IBCN   20355
INSTITUTO DE BIOLOGIA CELULAR Y NEUROCIENCIA "PROFESOR EDUARDO DE ROBERTIS"
Unidad Ejecutora - UE
artículos
Título:
Expectation and attention in hierarchical auditory prediction
Autor/es:
SRIVAS CHENNU; VALDAS NOREIKA; DAVID GUEORGUIEV; ALEJANDRO BLENKMANN; SILVIA KOCHEN; AGUSTÍN MARIANO IBÁÑEZ BARASSI; ADRIAN OWEN; TRISTAN BEKINSCHTEIN
Revista:
JOURNAL OF NEUROSCIENCE
Editorial:
SOC NEUROSCIENCE
Referencias:
Lugar: Washington; Año: 2013 vol. 33 p. 11194 - 11205
ISSN:
0270-6474
Resumen:
Hierarchical predictive coding suggests that attention in humans emerges from increased precision in probabilistic inference, while expectation biases attention in favour of contextually anticipated stimuli.

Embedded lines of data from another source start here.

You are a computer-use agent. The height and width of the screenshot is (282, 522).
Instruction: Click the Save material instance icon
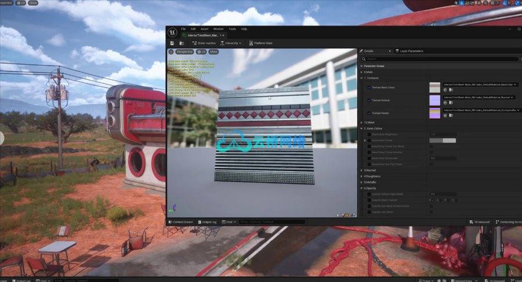tap(173, 43)
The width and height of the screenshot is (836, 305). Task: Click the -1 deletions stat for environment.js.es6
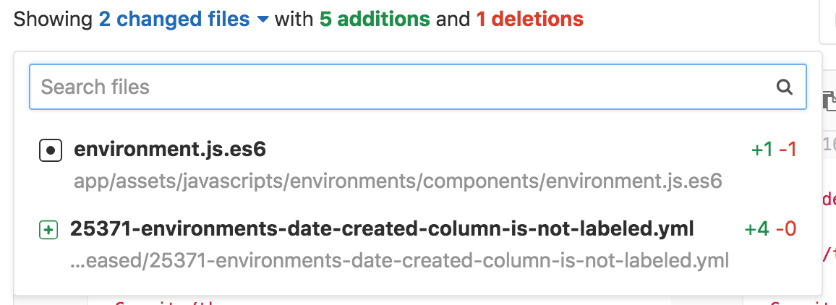click(x=788, y=150)
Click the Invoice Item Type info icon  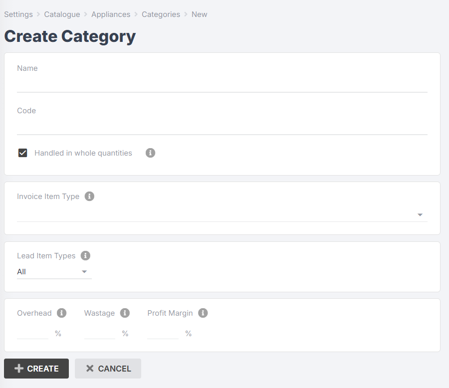[x=89, y=196]
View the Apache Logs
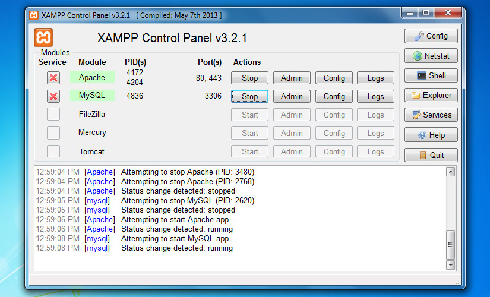 [375, 78]
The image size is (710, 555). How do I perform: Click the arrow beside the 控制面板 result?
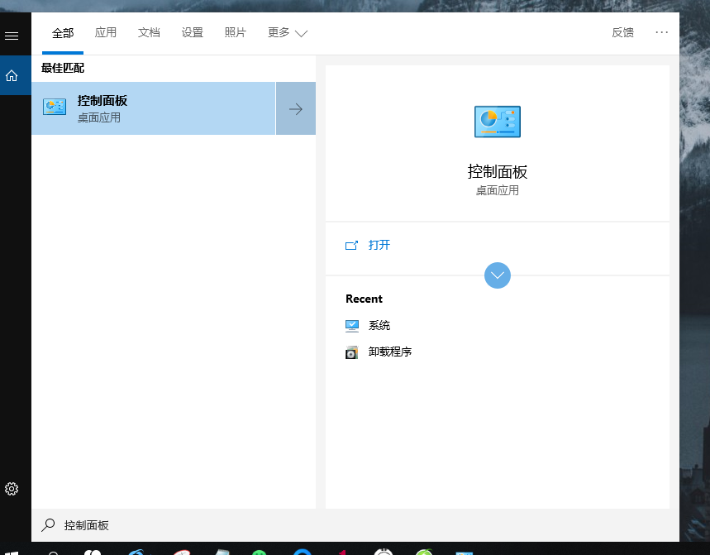tap(295, 108)
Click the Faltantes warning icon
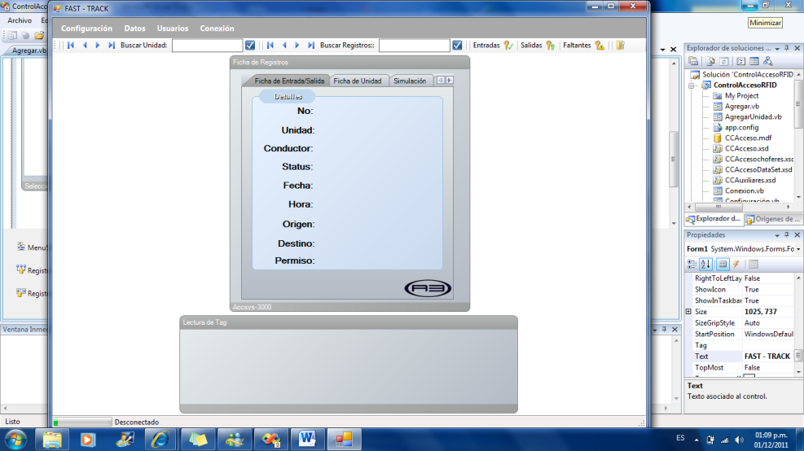 600,46
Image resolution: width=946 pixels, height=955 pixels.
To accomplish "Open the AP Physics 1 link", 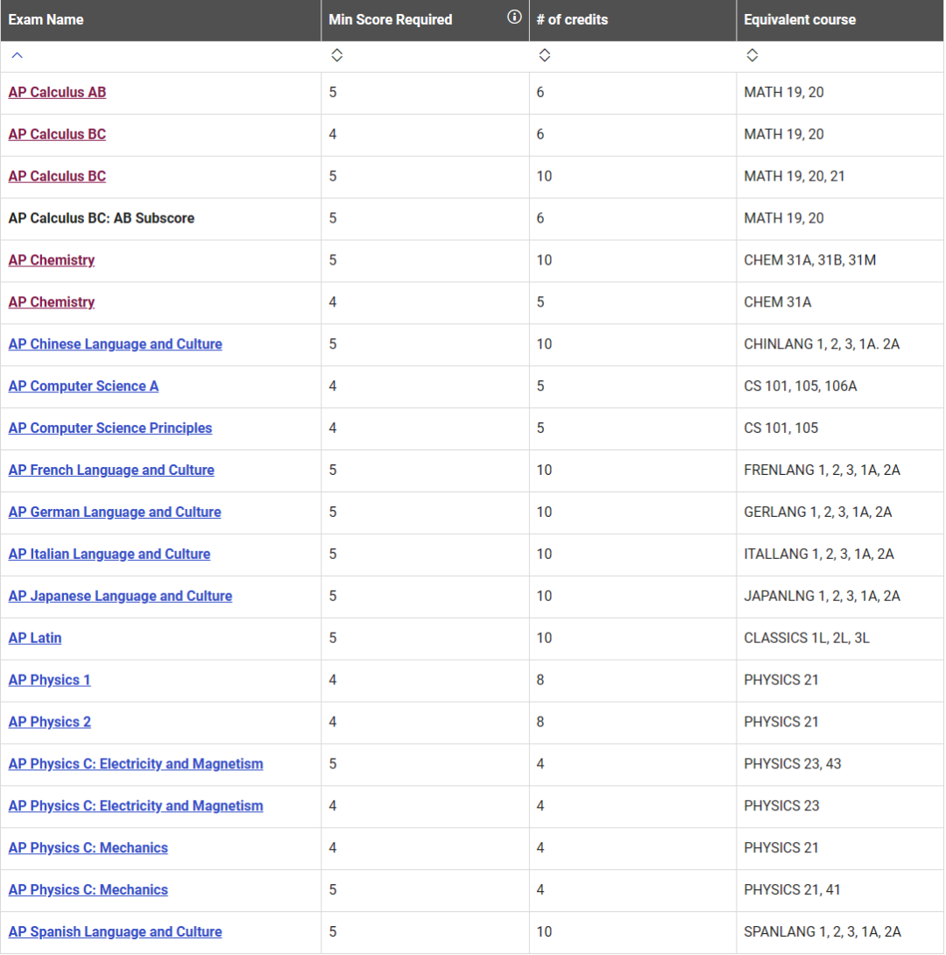I will click(49, 681).
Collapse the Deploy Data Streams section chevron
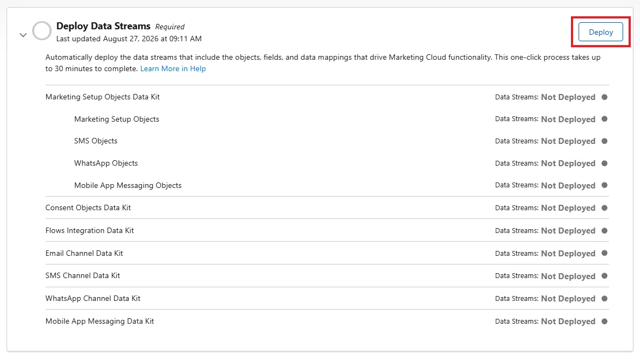The height and width of the screenshot is (359, 640). 23,35
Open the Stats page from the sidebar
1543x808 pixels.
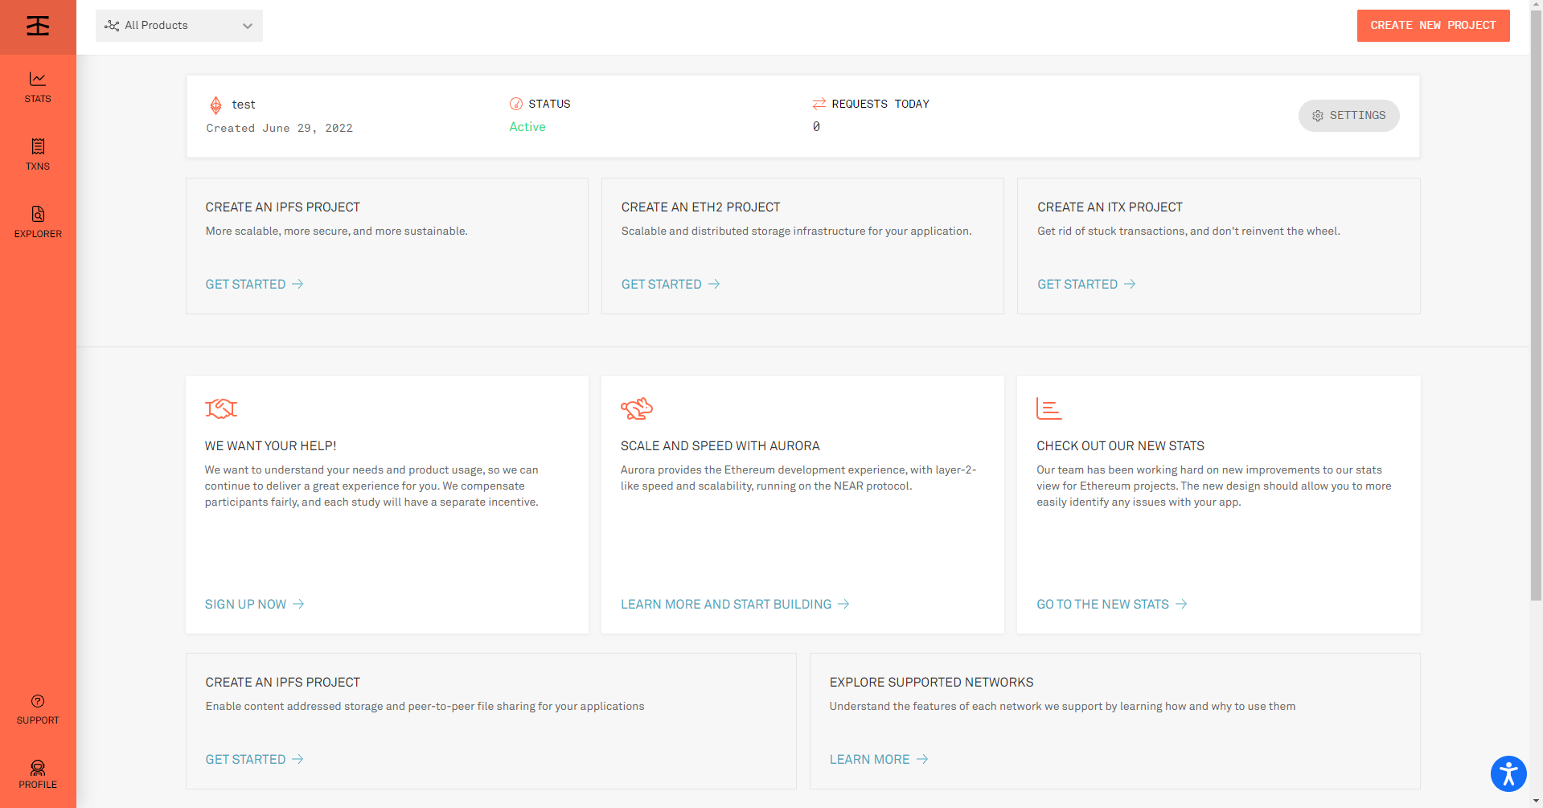point(38,88)
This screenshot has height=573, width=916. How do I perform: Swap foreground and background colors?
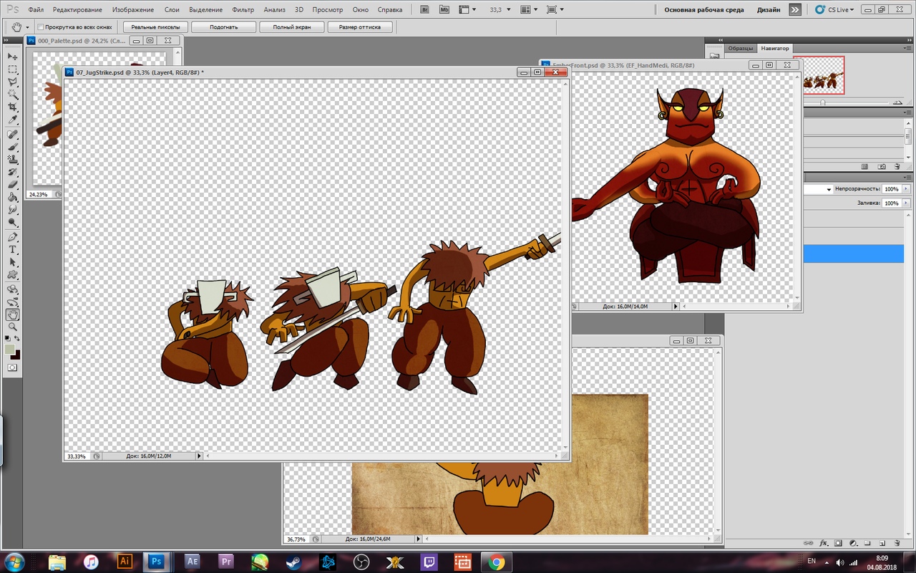pyautogui.click(x=18, y=338)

We test these notions within auditory perception by independently manipulating top-down expectation and attentional precision alongside bottom-up stimulus predictability. Our findings support an integrative interpretation of commonly observed electrophysiological signatures of neurodynamics, namely the MMN (Mismatch Negativity), P300 and CNV (Contingent Negative Variation), as manifestations along successive levels of predictive complexity. Early first-level processing indexed by the MMN was sensitive to stimulus predictability: here, attentional precision enhanced early responses, but explicit top-down expectation diminished it. This pattern was in contrast to later, second-level processing indexed by the P300: though sensitive to the degree of predictability, responses at this level were contingent on attentional engagement, and in fact sharpened by top-down expectation. At the highest level, the drift of the CNV was a fine grained marker of top-down expectation itself. Source reconstruction of high-density EEG, supported by intracranial recordings, implicated temporal and frontal regions differentially active at early and late levels. The cortical generators of the CNV suggested that it might be involved in facilitating the consolidation of context-salient stimuli into conscious perception. These results provide convergent empirical support to promising recent accounts of attention and expectation in predictive coding.